The fleece: Four pounds of it, minimal VM, a fair amount of dust but well skirted and easy to clean. Alpaca fleece does not contain lanolin as sheep fleece does. I had an interesting time unfolding this out of the bag as it wanted to drift apart. For now I have carefully put it back in the bag until I can come up with a plan on how best to wash it. The second picture shows a single unwashed lock, 4″+ staple length.

raw alpaca fleece

lock of raw alpaca fiber unwashed

The fiber: Lacking fiber combs, I used a hair pick to comb through the washed and dried lock, preparing it to spin. Now I understand the difference between commercially prepared top and hand combed top.

washed and combed alpaca lock fleece fiber spindle

The spinning: Hand spun and andean plied into a lace weight/light fingering yarn, about 20wpi I think.

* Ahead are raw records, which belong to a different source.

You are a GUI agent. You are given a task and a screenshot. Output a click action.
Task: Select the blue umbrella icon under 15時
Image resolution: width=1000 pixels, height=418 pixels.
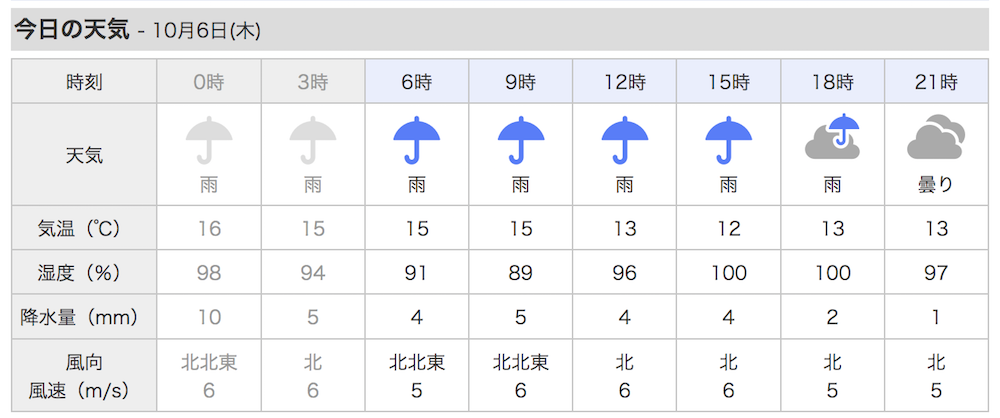point(728,140)
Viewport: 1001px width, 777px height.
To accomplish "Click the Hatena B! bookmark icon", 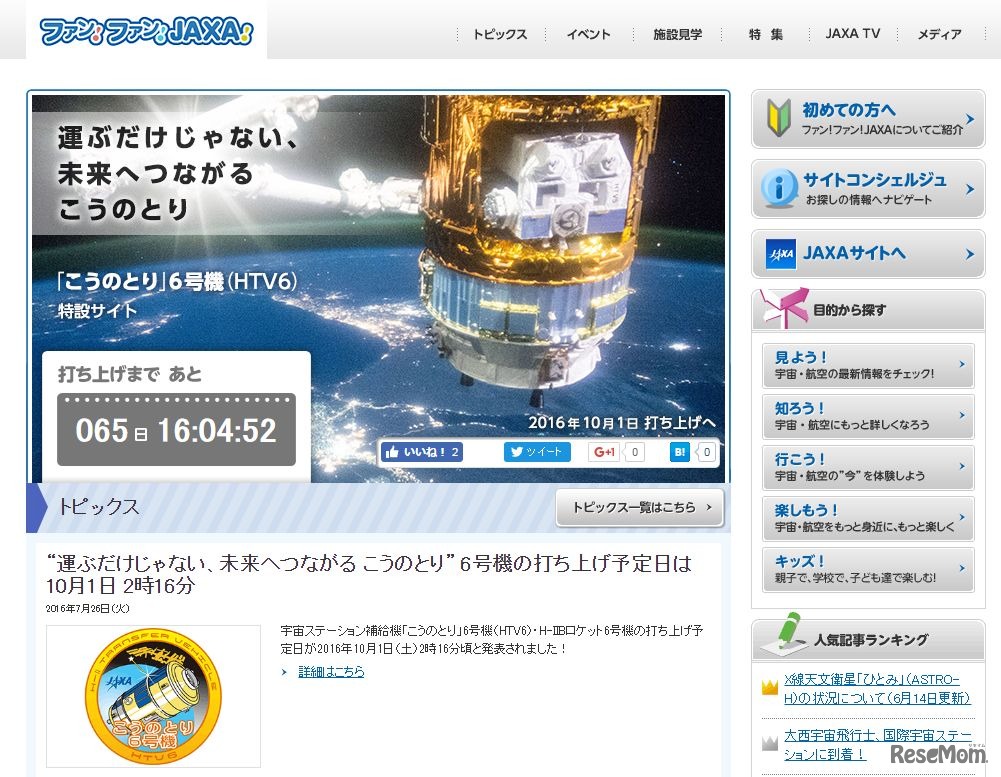I will [680, 451].
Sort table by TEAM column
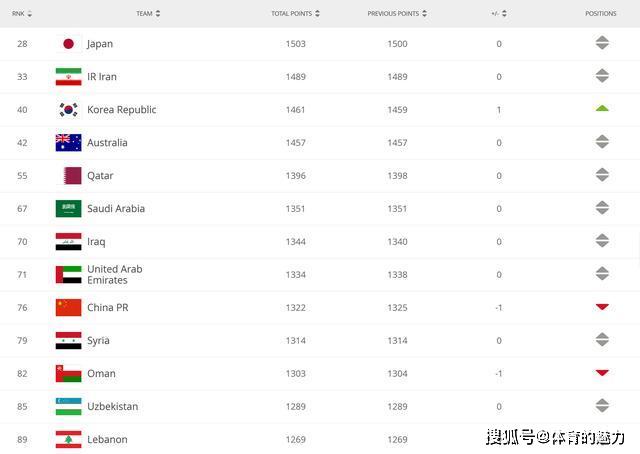 click(x=148, y=14)
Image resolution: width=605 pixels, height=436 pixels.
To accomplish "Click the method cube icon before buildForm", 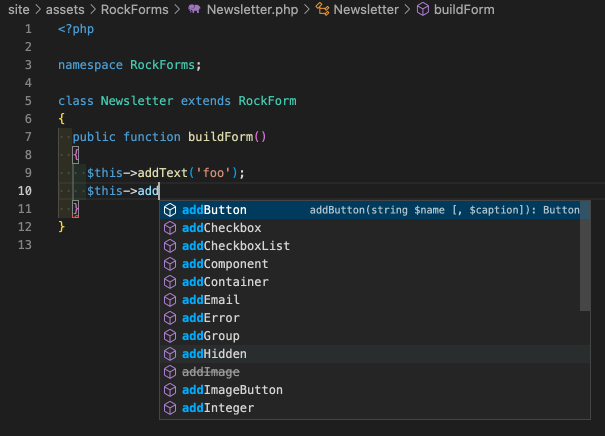I will click(x=423, y=9).
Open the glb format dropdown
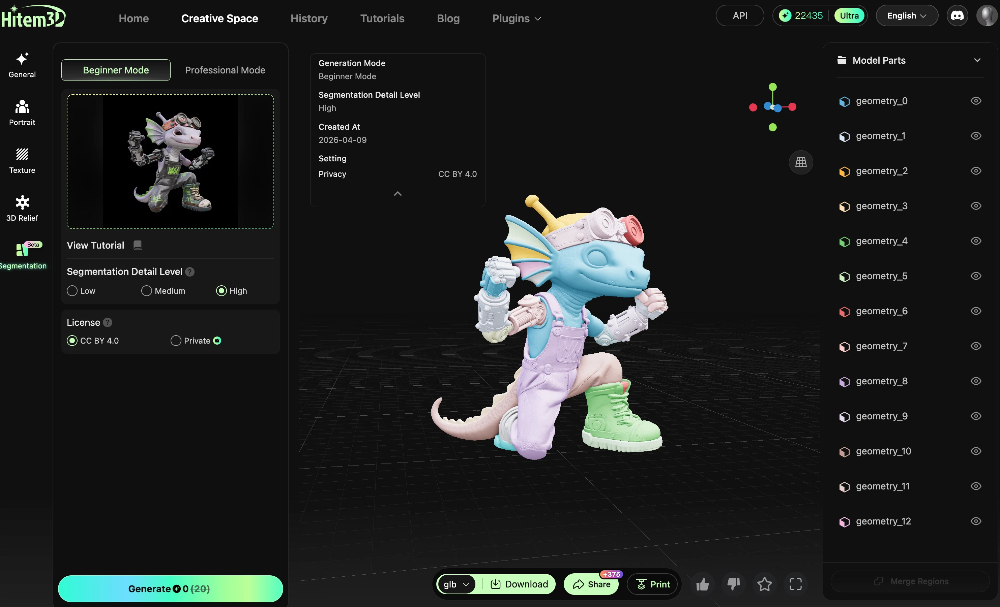The image size is (1000, 607). click(x=456, y=584)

laceweight alpaca single yarn hand spindle andean plying bracelet lace weight single into two ply yarn two-ply alpaca yarn handspun laceweight

The finished yarn: about 6 yards out of one lock. I did weigh it but I don’t remember how much it weighed. Oops. Deliciously soft and pleasantly springy.

two ply hand spindled alpaca lace weight light fingering yarn mini skein

I plan on blending some of this alpaca fiber with angora from my parents’ rabbits. I may also try dyeing some of it. I want to use the brown as an accent somehow to remind me of cute Xena’s spot. Perhaps a little scarf with a single large circle of brown?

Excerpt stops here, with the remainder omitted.